In March 2021, ClutchPoints invested in and partnered with Players Media Group's subsidiary, PlayersTV, to co-produce original programming through the PlayersTV media network owned by athletes such as Chris Paul, Damian Lillard, and Kyrie Irving.

In July 2021, ClutchPoints announced a partnership with GameOn Technology to develop a Messenger chat application focused on delivering NBA content.

In December 2022, ClutchPoints announced a partnership with the National Basketball Retired Players Association (NBRPA) to develop content on retired players across the ABA, the NBA, and the WNBA.

In 2023, ClutchPoints became a certified minority business enterprise via the Southern California Minority Supplier Development Council.
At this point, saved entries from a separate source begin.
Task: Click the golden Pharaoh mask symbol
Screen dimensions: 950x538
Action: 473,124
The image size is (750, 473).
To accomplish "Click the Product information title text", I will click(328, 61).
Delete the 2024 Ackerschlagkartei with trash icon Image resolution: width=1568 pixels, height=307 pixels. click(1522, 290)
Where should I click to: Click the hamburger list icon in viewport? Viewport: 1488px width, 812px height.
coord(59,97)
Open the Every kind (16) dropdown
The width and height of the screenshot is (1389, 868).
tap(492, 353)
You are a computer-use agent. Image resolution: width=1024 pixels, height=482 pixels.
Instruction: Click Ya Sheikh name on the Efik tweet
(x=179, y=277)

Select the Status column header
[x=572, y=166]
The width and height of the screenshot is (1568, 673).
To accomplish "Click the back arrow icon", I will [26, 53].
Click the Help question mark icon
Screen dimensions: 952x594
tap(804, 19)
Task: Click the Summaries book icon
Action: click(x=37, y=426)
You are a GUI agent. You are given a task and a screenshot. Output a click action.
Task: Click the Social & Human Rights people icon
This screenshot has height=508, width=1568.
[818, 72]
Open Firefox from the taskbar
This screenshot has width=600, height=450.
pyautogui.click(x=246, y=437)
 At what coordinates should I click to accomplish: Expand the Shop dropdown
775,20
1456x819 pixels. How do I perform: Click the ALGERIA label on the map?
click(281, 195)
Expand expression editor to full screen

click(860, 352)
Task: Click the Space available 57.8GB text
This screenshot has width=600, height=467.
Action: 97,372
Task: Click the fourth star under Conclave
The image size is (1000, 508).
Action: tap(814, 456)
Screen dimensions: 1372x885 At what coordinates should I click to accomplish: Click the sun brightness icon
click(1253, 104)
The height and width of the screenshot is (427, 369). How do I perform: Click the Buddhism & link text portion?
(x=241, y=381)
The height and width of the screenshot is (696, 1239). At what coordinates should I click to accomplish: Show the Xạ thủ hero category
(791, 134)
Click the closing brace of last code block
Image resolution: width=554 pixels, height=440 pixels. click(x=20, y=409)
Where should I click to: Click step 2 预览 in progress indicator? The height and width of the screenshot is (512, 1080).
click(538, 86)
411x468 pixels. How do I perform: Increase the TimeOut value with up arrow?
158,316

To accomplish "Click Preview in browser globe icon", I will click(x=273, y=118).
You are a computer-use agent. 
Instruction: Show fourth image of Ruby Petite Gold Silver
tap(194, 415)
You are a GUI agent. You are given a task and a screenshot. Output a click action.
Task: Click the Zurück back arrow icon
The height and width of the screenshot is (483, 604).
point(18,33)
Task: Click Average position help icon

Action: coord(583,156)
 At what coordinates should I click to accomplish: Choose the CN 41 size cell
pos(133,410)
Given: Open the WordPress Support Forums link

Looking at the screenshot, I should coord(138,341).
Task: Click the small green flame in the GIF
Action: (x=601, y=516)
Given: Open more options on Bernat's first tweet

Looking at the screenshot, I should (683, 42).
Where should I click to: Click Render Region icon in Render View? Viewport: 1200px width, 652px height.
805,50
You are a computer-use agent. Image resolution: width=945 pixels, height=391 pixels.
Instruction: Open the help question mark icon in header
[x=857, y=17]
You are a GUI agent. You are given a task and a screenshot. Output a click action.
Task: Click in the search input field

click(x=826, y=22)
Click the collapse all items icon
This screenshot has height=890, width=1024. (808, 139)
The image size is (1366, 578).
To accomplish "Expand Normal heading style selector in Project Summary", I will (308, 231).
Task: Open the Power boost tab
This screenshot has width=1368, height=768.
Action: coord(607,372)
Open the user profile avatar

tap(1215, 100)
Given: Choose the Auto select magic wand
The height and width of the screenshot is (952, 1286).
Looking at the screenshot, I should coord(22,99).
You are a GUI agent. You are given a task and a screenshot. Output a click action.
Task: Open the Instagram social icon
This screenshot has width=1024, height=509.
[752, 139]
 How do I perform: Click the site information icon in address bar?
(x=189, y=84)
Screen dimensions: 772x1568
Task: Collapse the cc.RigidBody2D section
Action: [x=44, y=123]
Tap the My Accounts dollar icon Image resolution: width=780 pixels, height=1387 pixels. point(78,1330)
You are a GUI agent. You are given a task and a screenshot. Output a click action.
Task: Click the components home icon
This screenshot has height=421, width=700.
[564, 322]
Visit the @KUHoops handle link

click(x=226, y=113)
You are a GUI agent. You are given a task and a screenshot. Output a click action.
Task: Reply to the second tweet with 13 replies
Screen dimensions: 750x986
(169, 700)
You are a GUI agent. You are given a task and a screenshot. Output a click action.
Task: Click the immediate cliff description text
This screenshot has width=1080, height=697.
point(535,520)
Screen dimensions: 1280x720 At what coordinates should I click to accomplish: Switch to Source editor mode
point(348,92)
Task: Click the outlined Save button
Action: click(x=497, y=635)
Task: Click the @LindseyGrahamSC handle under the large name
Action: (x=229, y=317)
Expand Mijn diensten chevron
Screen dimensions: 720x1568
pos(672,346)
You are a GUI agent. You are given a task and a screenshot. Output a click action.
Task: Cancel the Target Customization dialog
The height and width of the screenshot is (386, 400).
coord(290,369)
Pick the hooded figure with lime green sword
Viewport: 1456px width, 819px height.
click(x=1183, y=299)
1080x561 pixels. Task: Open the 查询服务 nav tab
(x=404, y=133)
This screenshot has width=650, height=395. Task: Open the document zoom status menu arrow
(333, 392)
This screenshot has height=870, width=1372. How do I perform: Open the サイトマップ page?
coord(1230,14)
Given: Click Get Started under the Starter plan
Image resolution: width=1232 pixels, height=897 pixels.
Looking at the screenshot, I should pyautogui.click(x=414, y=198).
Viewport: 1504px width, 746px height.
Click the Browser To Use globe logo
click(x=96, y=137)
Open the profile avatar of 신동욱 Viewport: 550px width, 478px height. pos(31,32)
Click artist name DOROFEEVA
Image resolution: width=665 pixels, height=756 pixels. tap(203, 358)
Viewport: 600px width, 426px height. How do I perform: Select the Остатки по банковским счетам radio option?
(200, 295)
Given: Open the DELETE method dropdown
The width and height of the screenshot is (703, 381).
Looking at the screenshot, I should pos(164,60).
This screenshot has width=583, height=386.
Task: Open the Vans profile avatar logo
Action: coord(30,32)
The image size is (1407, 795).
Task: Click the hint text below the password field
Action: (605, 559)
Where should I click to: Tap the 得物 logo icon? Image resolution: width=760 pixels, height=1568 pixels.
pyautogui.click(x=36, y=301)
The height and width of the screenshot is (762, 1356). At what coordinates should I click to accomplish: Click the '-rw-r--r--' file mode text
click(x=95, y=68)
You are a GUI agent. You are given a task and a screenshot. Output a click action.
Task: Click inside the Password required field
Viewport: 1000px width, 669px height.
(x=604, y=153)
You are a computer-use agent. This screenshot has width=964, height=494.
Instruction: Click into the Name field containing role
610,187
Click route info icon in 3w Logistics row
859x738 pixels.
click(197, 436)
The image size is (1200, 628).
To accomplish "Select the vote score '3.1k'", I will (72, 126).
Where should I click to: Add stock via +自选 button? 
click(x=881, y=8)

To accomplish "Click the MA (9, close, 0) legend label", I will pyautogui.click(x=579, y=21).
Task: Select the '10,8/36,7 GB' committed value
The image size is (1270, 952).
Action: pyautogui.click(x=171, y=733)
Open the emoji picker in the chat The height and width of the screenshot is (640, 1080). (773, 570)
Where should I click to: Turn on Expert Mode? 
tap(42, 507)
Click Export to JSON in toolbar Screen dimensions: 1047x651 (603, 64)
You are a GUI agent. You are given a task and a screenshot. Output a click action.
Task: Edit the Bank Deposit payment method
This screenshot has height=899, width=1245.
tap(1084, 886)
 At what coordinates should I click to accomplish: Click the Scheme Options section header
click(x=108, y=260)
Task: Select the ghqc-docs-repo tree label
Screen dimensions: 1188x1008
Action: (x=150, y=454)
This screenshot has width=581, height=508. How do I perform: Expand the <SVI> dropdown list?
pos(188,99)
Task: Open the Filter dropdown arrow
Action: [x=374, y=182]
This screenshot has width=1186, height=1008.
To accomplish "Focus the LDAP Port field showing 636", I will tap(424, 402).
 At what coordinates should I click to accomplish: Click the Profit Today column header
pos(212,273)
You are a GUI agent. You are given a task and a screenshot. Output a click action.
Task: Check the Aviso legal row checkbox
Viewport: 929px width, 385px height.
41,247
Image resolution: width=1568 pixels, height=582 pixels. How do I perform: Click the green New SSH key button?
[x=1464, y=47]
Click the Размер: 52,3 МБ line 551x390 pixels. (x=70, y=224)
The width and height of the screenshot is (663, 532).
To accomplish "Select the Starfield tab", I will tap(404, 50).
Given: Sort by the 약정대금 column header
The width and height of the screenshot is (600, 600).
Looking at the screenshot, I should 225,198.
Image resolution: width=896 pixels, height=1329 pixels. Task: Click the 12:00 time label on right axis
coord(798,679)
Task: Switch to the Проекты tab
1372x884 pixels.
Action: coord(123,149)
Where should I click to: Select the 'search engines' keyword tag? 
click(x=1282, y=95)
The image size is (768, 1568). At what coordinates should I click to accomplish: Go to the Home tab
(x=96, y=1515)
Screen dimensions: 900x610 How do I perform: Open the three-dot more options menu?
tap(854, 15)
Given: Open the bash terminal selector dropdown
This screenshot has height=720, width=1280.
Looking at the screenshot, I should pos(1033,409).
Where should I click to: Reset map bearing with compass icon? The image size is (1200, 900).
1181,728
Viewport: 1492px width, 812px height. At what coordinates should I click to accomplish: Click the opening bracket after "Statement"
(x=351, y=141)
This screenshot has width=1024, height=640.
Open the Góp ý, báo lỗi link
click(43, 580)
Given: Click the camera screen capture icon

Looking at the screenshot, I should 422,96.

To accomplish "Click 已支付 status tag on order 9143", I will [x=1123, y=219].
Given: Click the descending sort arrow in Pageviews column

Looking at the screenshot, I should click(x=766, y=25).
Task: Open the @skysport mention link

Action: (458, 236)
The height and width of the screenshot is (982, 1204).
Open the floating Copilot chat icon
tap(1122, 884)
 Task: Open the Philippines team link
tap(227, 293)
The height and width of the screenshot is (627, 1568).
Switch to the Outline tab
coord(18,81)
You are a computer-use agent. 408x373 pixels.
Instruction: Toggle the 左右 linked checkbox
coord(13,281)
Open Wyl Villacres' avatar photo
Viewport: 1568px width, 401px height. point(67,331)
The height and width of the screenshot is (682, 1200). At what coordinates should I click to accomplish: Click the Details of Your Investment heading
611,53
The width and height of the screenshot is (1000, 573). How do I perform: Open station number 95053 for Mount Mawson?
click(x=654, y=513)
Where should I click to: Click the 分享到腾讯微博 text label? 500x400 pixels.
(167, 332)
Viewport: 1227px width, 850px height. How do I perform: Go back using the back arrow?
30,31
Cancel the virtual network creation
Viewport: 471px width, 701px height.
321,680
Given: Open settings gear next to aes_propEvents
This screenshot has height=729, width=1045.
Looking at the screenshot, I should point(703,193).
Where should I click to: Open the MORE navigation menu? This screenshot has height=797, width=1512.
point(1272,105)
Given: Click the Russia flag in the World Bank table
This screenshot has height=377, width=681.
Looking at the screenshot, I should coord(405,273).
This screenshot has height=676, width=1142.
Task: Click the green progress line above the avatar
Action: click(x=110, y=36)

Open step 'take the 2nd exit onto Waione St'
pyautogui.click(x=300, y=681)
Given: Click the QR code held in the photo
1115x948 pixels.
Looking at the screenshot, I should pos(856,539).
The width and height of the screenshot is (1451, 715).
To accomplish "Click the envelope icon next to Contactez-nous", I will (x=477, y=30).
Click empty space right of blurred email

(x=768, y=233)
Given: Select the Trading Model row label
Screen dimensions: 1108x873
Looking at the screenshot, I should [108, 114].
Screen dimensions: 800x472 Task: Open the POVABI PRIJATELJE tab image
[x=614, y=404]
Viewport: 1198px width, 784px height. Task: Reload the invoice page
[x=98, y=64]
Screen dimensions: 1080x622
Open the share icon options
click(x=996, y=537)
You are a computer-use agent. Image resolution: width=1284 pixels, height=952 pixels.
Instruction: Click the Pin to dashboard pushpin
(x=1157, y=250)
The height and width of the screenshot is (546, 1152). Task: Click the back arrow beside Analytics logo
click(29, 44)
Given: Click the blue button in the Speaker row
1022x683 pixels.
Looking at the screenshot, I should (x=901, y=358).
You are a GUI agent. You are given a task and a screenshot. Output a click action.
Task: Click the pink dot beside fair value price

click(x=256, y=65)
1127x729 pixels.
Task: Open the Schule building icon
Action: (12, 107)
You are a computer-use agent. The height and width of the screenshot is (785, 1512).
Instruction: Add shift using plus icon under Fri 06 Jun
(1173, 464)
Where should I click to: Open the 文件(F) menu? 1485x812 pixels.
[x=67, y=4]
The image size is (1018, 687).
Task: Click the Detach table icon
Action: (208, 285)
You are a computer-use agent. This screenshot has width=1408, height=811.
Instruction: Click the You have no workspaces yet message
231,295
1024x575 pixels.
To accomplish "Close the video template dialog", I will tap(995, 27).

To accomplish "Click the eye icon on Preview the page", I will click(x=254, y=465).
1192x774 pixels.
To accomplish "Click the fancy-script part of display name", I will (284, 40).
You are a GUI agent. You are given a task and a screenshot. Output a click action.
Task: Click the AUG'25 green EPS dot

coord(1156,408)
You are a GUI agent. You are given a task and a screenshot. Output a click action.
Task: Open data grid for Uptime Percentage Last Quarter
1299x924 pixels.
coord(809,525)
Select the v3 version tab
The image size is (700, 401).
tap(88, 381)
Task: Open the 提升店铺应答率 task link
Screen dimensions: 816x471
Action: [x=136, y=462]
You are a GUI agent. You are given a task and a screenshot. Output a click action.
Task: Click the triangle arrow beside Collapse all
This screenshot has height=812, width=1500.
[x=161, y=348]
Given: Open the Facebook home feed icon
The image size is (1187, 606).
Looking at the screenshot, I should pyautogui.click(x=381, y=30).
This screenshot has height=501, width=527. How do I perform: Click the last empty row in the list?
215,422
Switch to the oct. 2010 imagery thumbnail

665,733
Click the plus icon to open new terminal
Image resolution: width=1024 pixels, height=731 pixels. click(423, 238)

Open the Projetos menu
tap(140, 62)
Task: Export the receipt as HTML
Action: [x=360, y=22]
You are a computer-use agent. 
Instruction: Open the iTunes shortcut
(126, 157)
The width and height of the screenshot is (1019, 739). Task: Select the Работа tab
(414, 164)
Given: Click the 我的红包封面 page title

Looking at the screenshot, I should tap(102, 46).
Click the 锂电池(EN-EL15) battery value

In January of the same year, ClutchPoints and Overtime announced a content partnership dedicated to real-time coverage of Overtime Elite. In September of the same year, ClutchPoints acquired HBCU Pulse, a media company focused on historically black colleges and universities-related news, entertainment, and sports.

In June 2024, ClutchPoints announced a sponsorship deal with ZALA, a football team led by AJ DeLaGarza that plays in the Soccer Tournament.